I. Brief Summary
Cal Newport’s Deep Work is about the benefits of deep work and practical steps you can take to increase productivity. He shares his thoughts on Deep Work vs Shallow Work. Deep work is a cognitively demanding task as opposed to shallow work which is non-cognitively demanding task. Deep work is valuable, rare and meaningful. The ability to quickly master hard things and the ability to produce at an elite level, in terms of both speed and quality, are two core abilities for thriving in today’s economy.
II. Big Ideas
Deep Work vs Shallow Work:
- Deep Work: Professional activities performed in a state of distraction-free concentration that push your cognitive capabilities to their limit.
- Shallow Work: Non-cognitively demanding, logistical-style tasks, often performed while distracted. These efforts tend to not create much new value in the world and are easy to replicate book assumes network tools negatively impact deep work.
High quality work = Time spent * Intensity of focus
Philosophies to integrating deep work:
- Monastic – attempts to maximize deep efforts by eliminating or radically minimizing shallow obligations.
- Bimodal – seek to eliminate distraction / shallowness only during certain times. During the deep time, work monastically. The minimum time to dedicate is a day.
- Rhythmic – argues that the easiest way to consistently start deep work sessions is to transform them into a simple regular habit.
- Journalistic – you fit deep work wherever you can into your schedule.
Four disciplines for developing deep work habits:
- Focus on the wildly important – identify a small number of ambitious outcomes to pursue with your hours.
- Act on the lead measures – lag measures: describe the thing you’re trying to improve. Lead measures: the new behaviors that will drive success on the lag measures. Focus on lead measures and lag measures will follow.
- Keep a compelling scoreboard – create a sense of competition that drives you to focus on these measures.
- Create a cadence of accountability – confront your scoreboard and commit to specific actions to help improve.

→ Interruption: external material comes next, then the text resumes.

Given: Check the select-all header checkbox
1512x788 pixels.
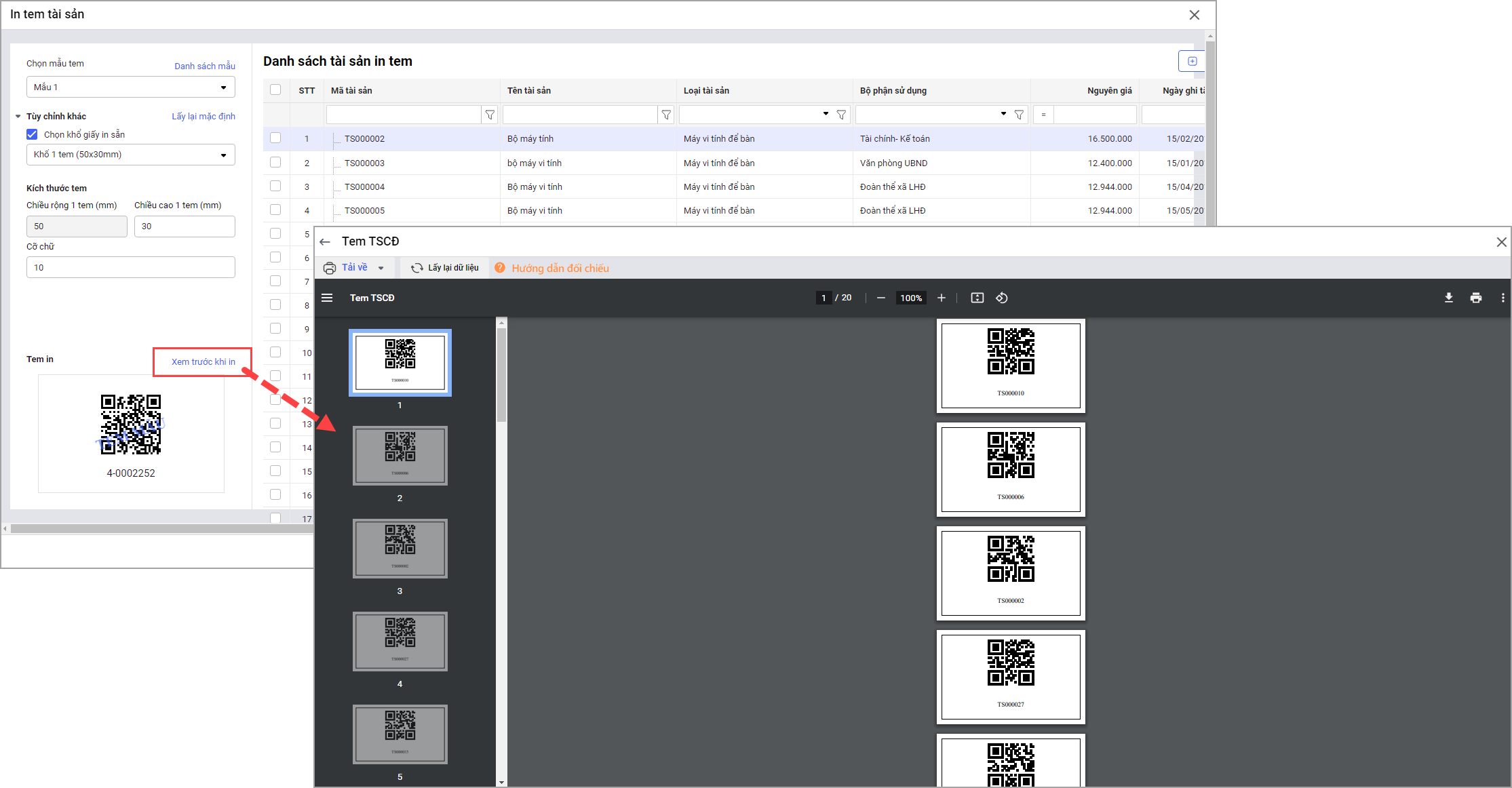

There are 4 rules to follow if you want to do deep work:
- Work Deeply
- Embrace Boredom
- Quit Social Media
- Drain the Shallows
- To learn hard things quickly, you must focus intensely without distraction.

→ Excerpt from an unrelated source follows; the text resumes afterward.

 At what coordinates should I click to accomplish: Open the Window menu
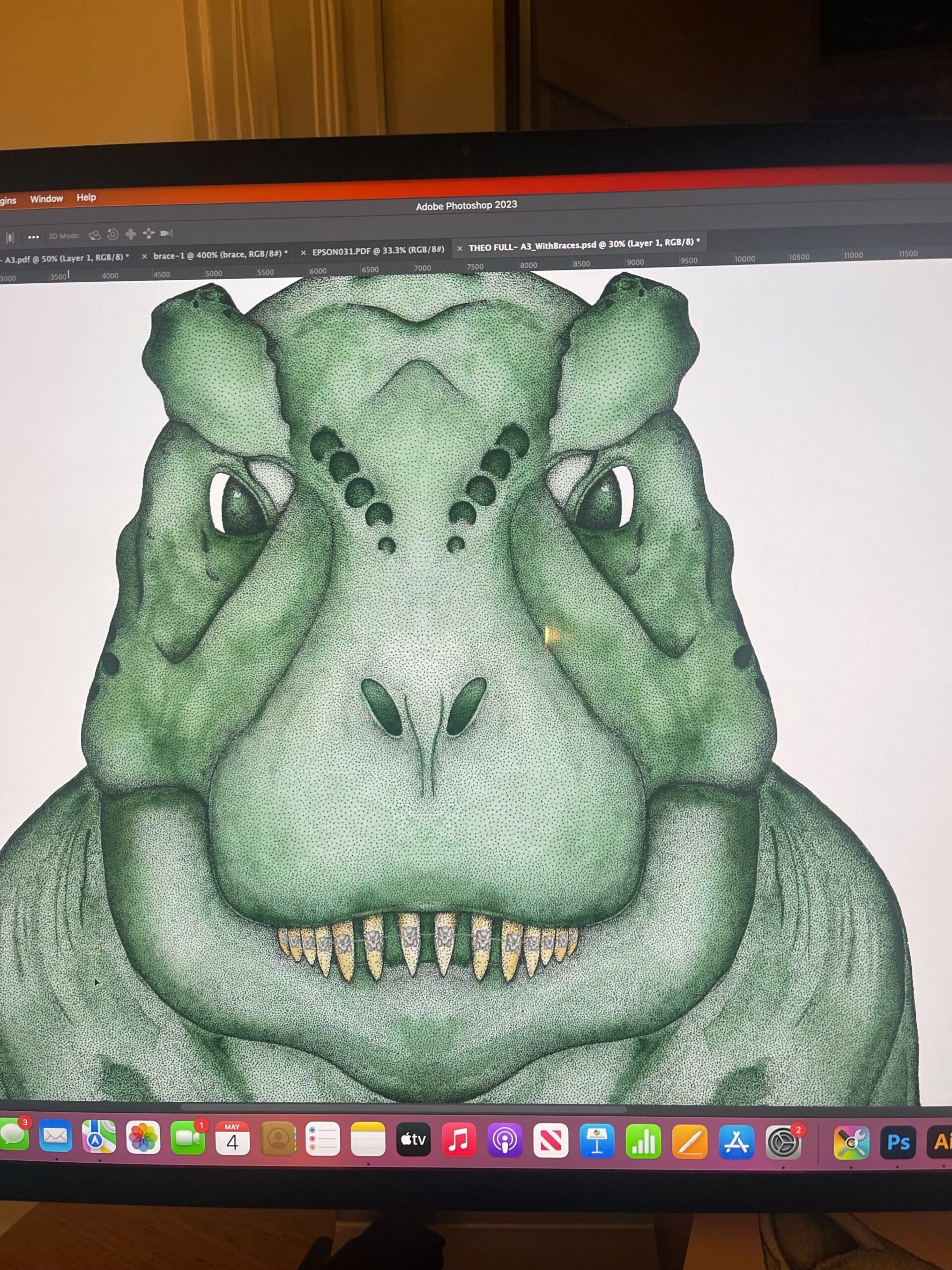46,199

- Your work is craft, and if you hone your ability and apply it with respect and care, then like the skilled
wheelwright you can generate meaning in the daily efforts of your professional life.
- The key to developing a deep work habit is to move beyond good intentions and add routines and rituals
to your working life designed to minimize the amount of your limited willpower necessary to transition into and maintain a state of unbroken concentration.
- Deep work is not some nostalgic affectation of writers and early-twentieth-century philosophers. It’s
instead a skill that has great value today.
- The superpower of the 21st century.
- I build my days around a core of carefully chosen deep work, with the shallow activities I absolutely
cannot avoid batched into smaller bursts at the peripheries of my schedule. Three to four hours a day, five days a week, of uninterrupted and carefully directed concentration, it turns out, can produce a lot of valuable output.
- When you switch from some Task A to another Task B, your attention doesn’t immediately follow—a residue of your attention remains stuck thinking about the original task. This residue gets especially thick if your work on Task A was unbounded and of low intensity before you switched, but even if you finish Task A before moving on, your attention remains divided for a while.
- To produce at your peak level you need to work for extended periods with full concentration on a single task free from distraction.
- You have a finite amount of willpower that becomes depleted as you use it.
- Busyness as a proxy for productivity.